(Collection entries)
★ ★ ★ ★
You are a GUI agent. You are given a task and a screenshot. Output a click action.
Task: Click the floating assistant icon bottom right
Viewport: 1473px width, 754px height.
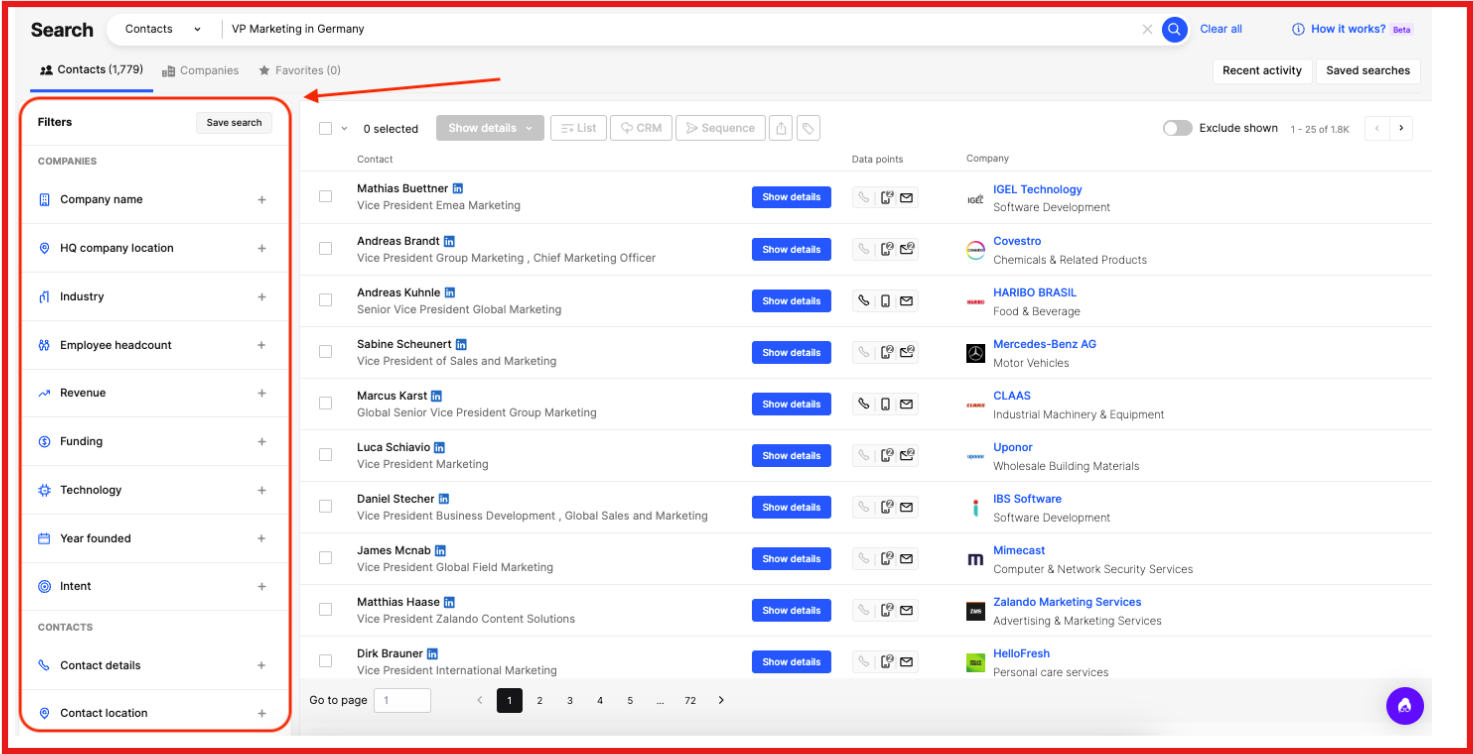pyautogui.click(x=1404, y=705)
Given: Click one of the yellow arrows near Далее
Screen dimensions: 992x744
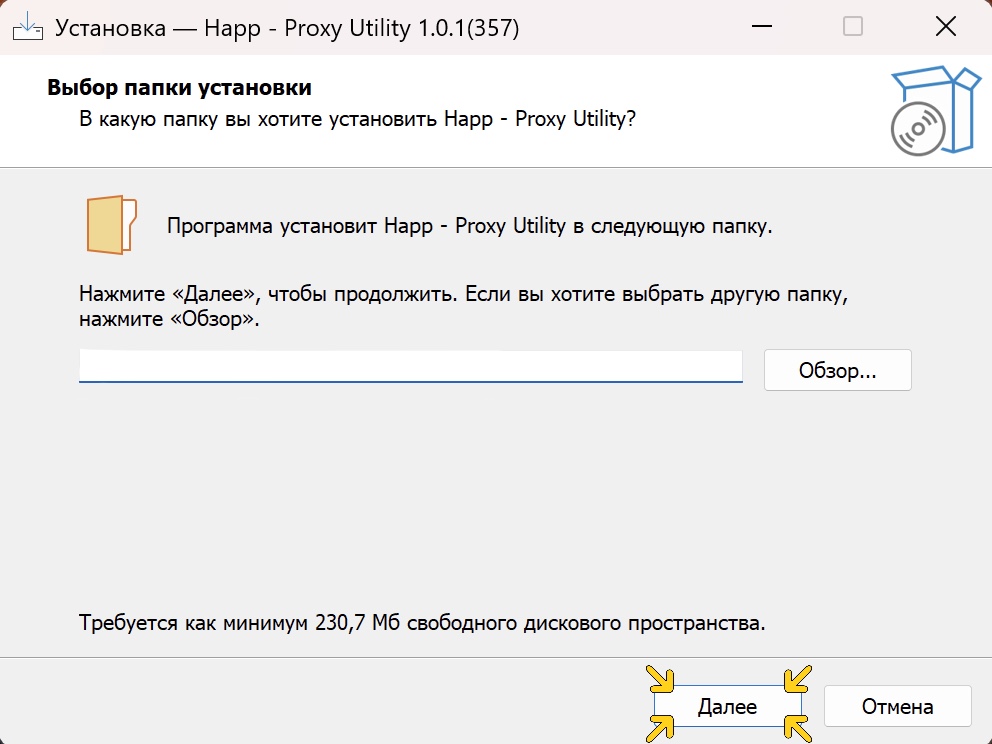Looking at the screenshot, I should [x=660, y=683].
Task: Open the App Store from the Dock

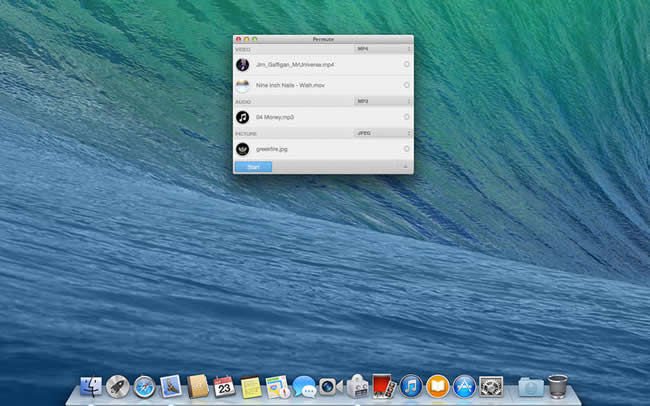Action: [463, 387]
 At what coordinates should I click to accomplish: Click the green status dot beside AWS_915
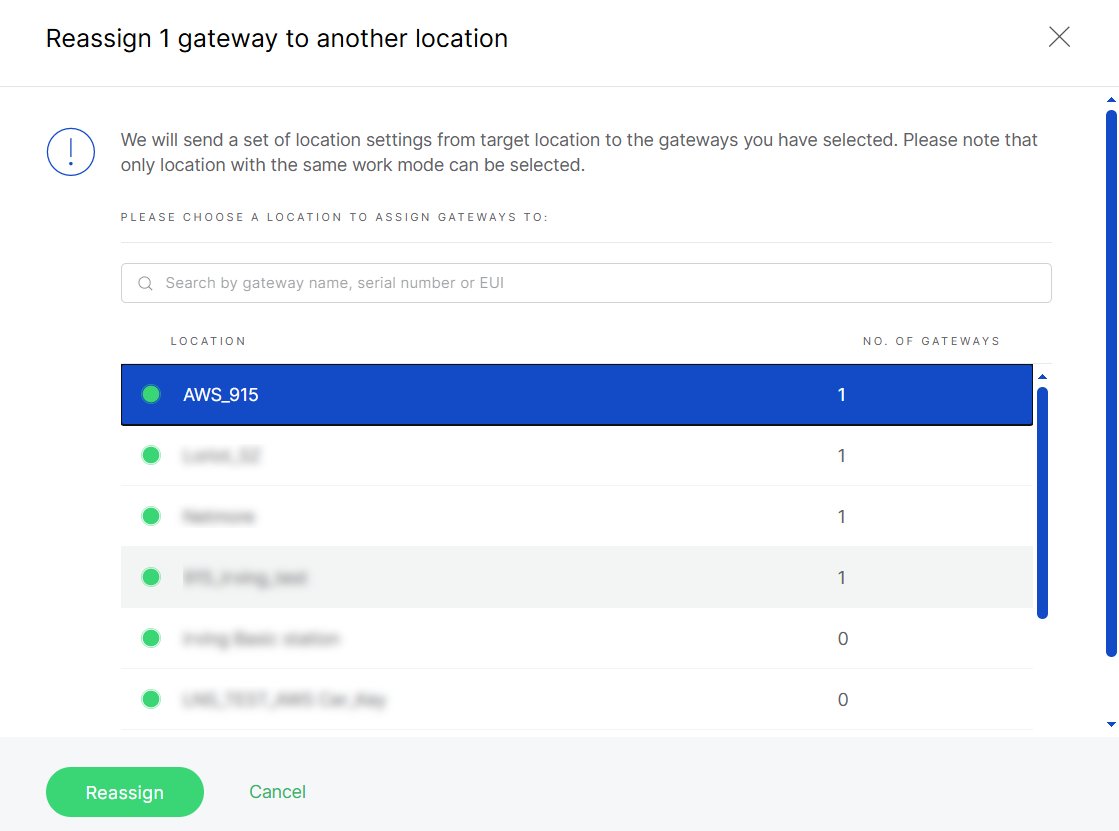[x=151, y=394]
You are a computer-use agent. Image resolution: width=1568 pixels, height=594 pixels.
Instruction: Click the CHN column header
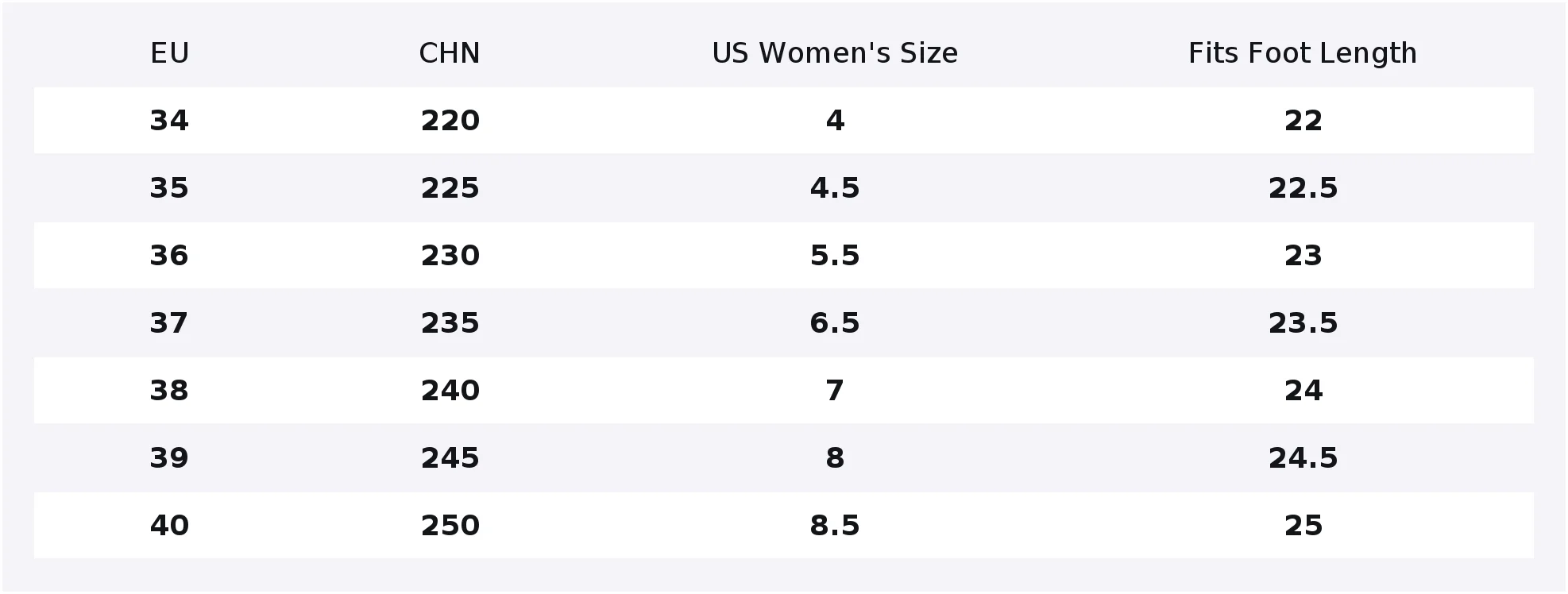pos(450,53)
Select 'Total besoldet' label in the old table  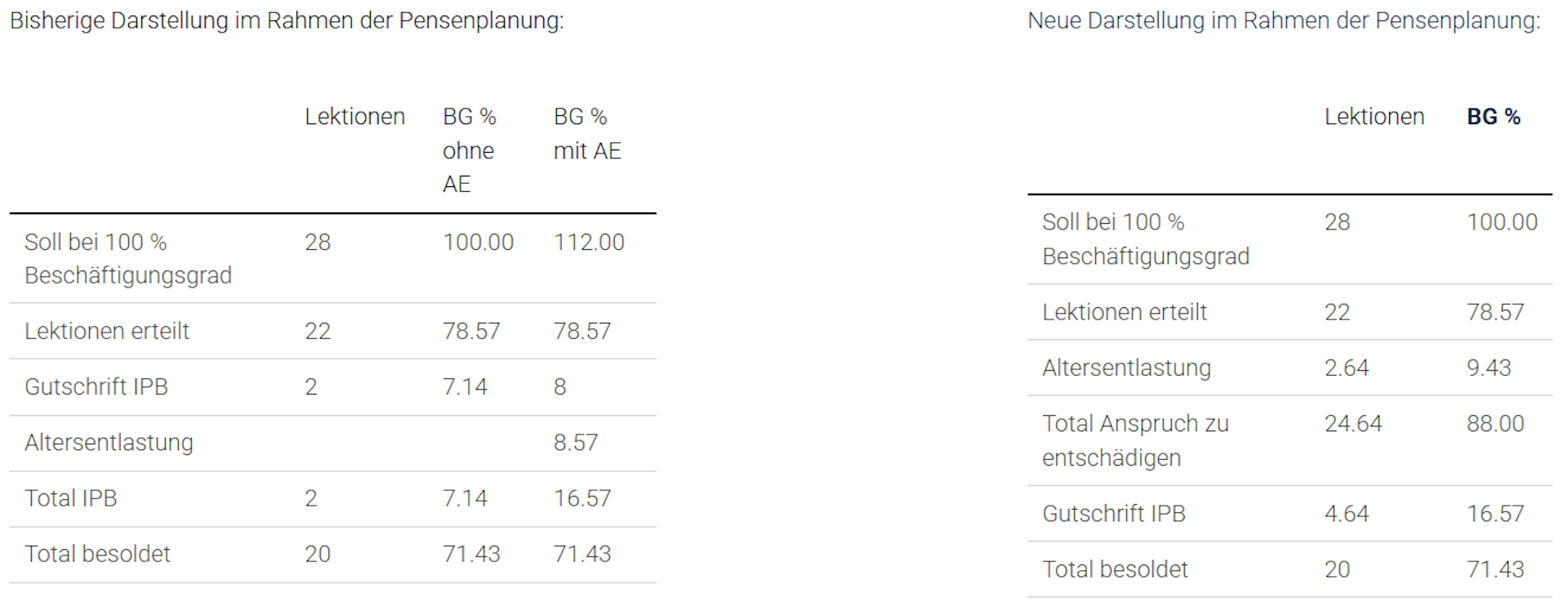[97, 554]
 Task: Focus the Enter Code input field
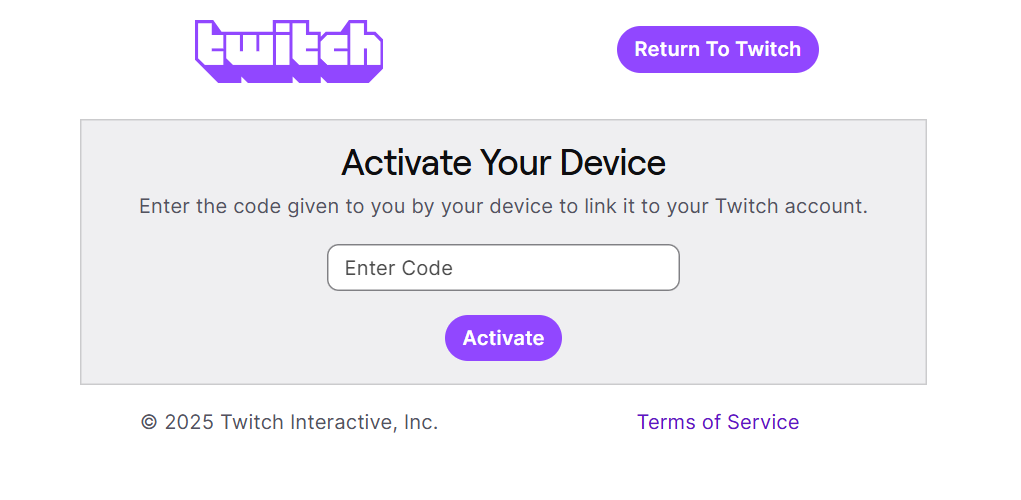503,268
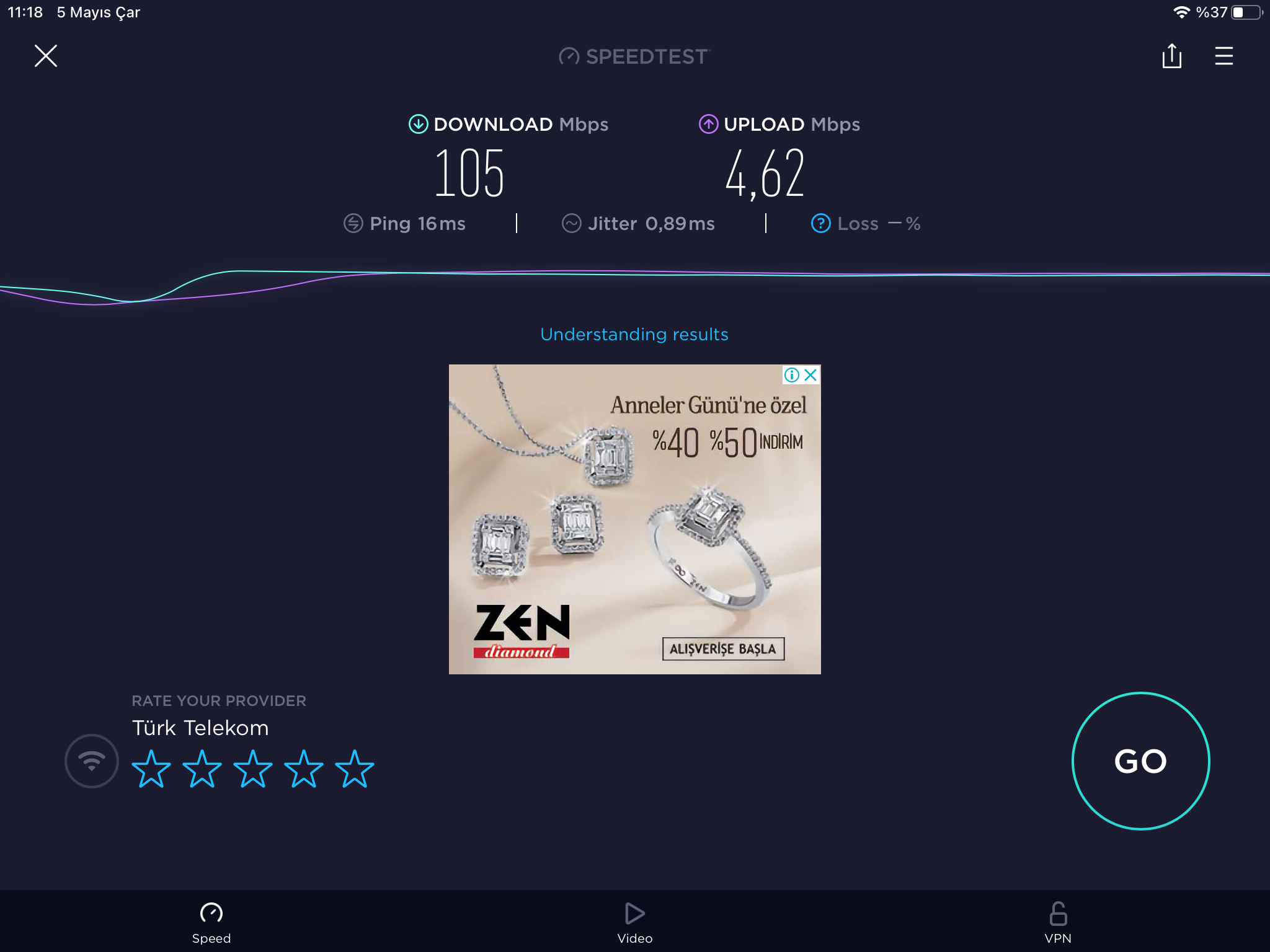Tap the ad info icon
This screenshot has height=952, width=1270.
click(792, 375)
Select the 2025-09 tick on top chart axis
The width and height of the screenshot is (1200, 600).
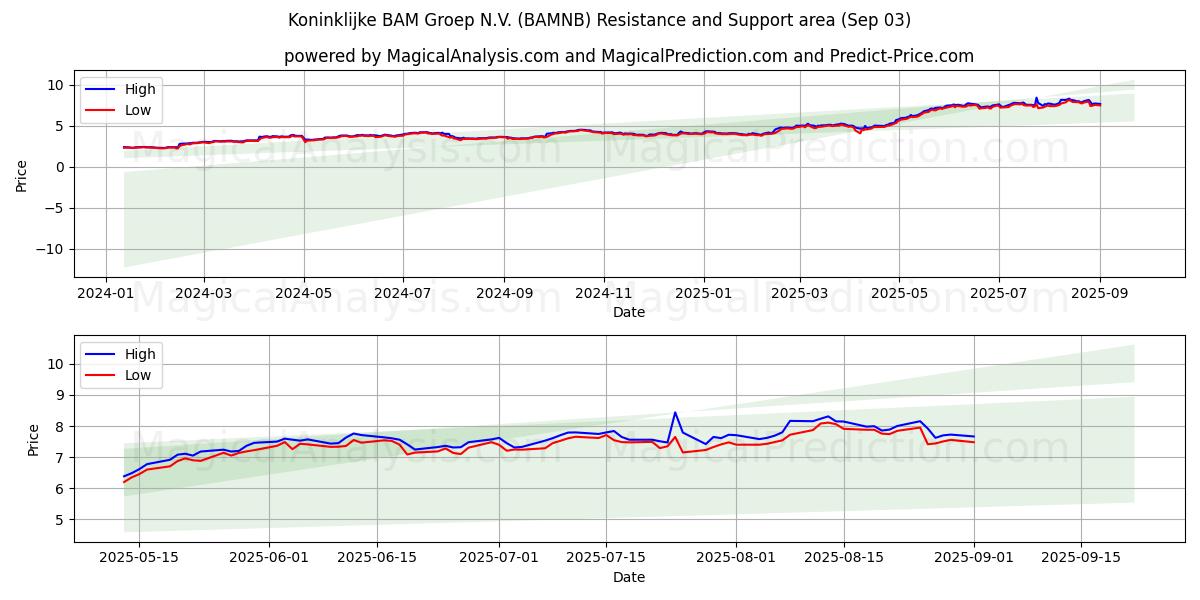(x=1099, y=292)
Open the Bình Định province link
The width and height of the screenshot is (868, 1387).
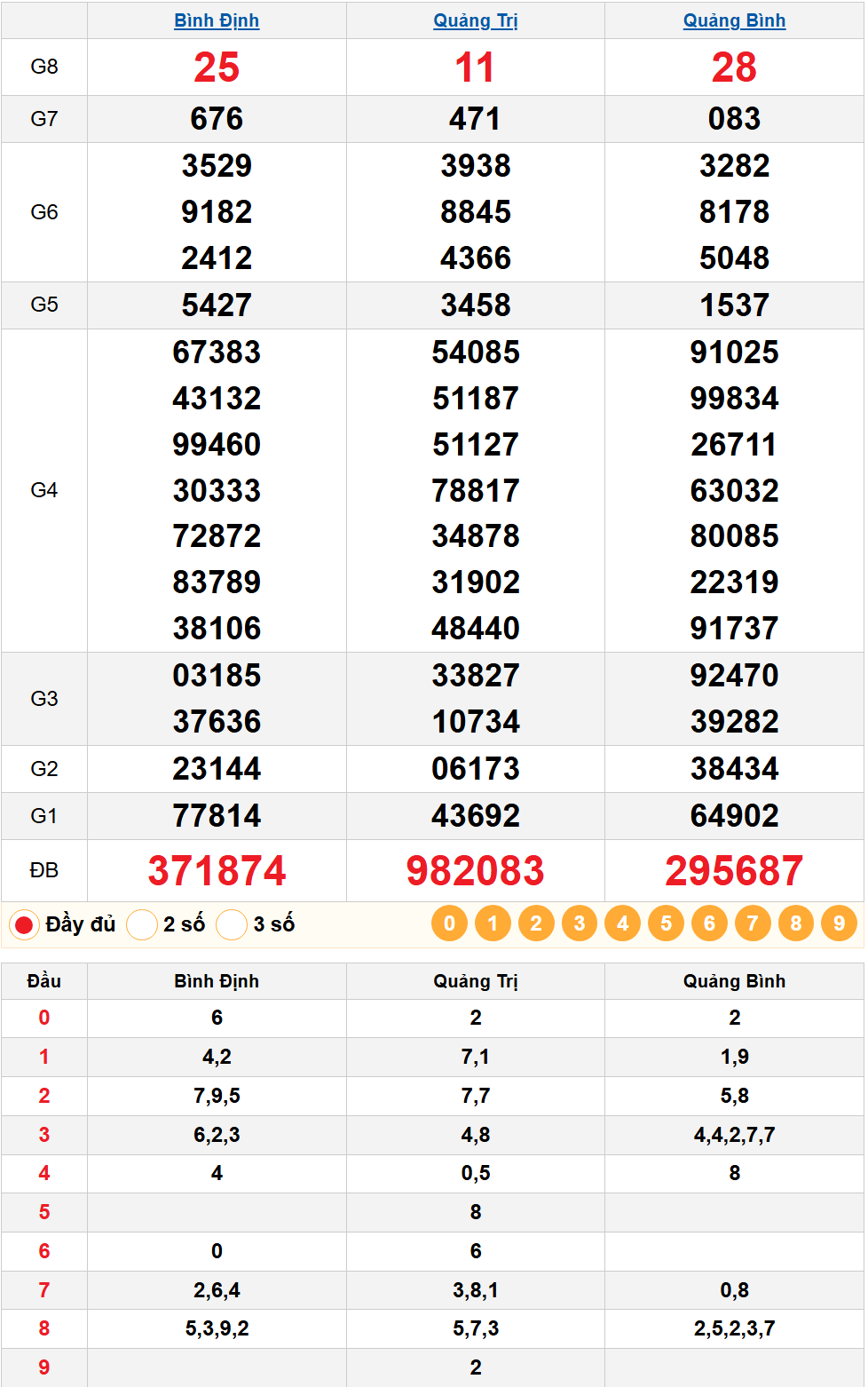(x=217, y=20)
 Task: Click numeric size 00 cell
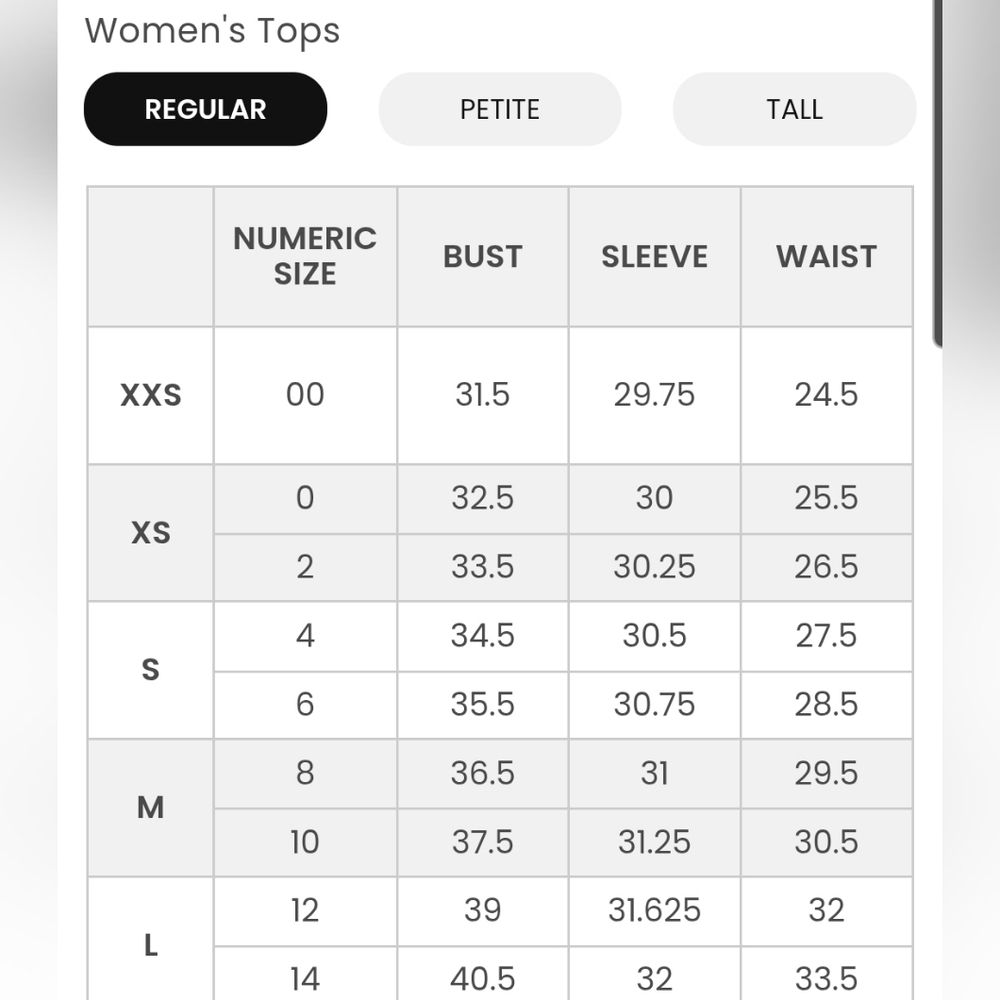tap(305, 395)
★ ★ ★ ★
» What is required: Reproduce word for word everything from the line containing "Task: Focus the Enter Code input field" down to the last line of the records. Leave the pictures out.

» Task answer:
 Task: Focus the Enter Code input field
503,268
Tap the ad info icon
This screenshot has height=952, width=1270.
click(792, 375)
Select the 2025-09 tick on top chart axis
The width and height of the screenshot is (1200, 600).
(x=1099, y=292)
Open the Bình Định province link
The width and height of the screenshot is (868, 1387).
(x=217, y=20)
 Task: Click numeric size 00 cell
tap(305, 395)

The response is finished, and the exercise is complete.